抽出テキスト —
--

「インサイト」とは、顧客やターゲットの行動の根底にある、時には本人さえも気付いていない動機・本音のことです。
大勢を対象にしたアンケートなどによって得られる定量的なデータとは異なり、個別の取材などを通して潜在的な本音を探った定性的なデータは、ターゲットの心理や購買動機を深く知るために活用できます。
これは採用・転職市場においても同じで、社会人や転職者の心理を知ることは採用活動や採用ブランディングの大きな手助けとなるでしょう。
しかし、ターゲットとなりうる社会人とめぐり合うことは難しく、またそのような社会人からしっかりとヒアリングする時間を取ることが難しい場合が多いのではないでしょうか。
そういった悩みを解決すべく、Brandgeでは一人の社会人を徹底的にフォーカスしたインサイト記事をご提供します。(※あくまで社会人全体ではなく、個人に対するインタビューの結果ですので、情報の取捨選択にはご注意ください。)
大手企業に在籍する社会人4年目のインサイト
現在、社会人4年目にキャリア観や学生時代の経験についてインタビューしました。
対象者の属性紹介
今回の調査に協力してくれた社会人の方について簡単にご紹介します。

--

利用可能なデータ —
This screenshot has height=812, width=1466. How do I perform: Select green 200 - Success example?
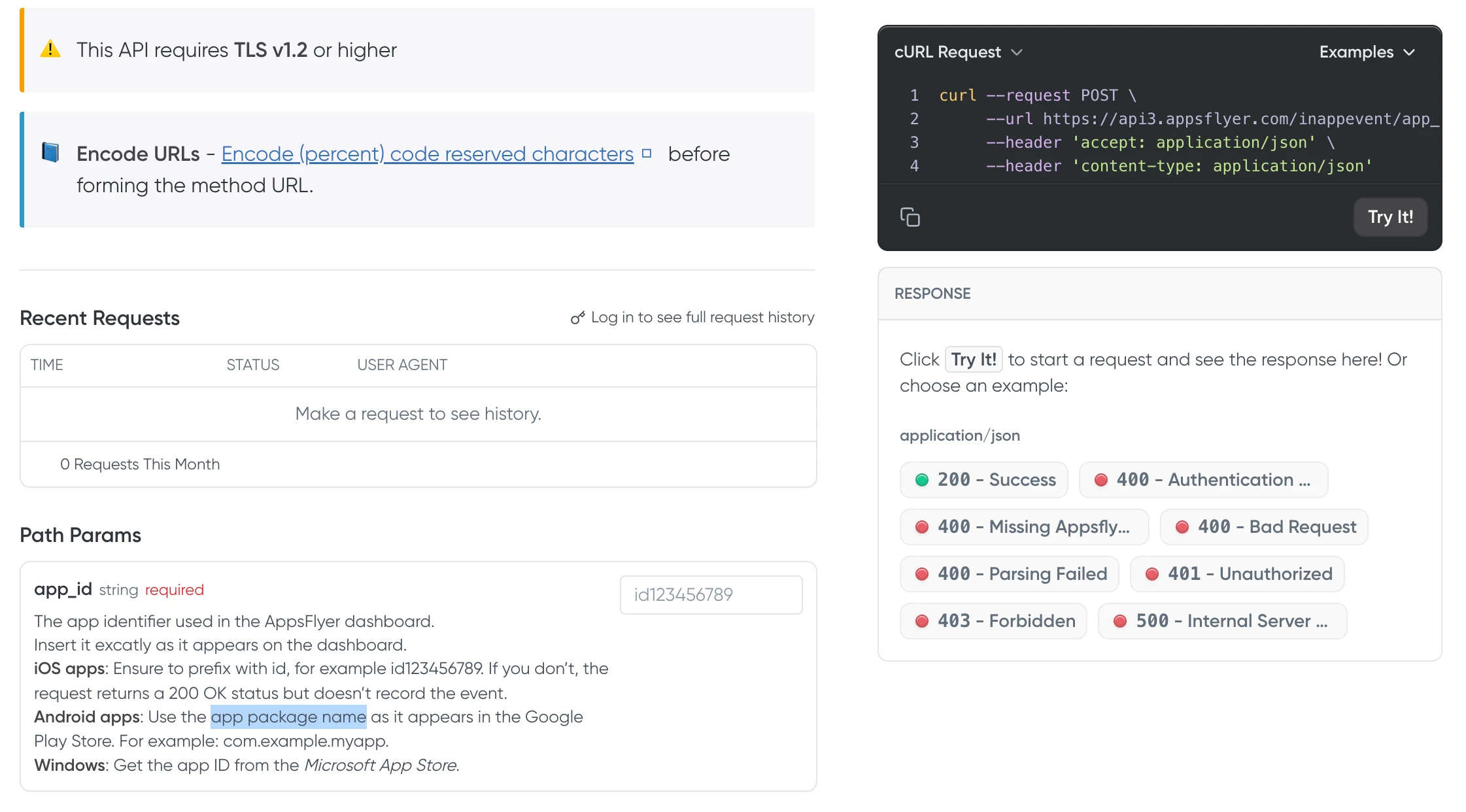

--

課題の狙い —
抽出テキストの内容を二文で要約せよ。 この資料は抽出テキストとは別個のものである。

期待される出力 —
インサイトとは顧客やターゲットの行動の根底にある、本人さえ気付いていないこともある動機や本音であり、個別の取材などで潜在的な本音を探った定性的なデータは、ターゲットの心理や購買動機を深く知るのに活用でき、採用活動や採用ブランディングの助けにもなる。ターゲットとなる社会人とめぐり合い、しっかりヒアリングする時間を取るのは難しい場合が多いため、Brandgeは一人の社会人に徹底的に焦点を当てたインサイト記事を提供しており、今回は大手企業に在籍する社会人4年目にキャリア観や学生時代の経験についてインタビューした。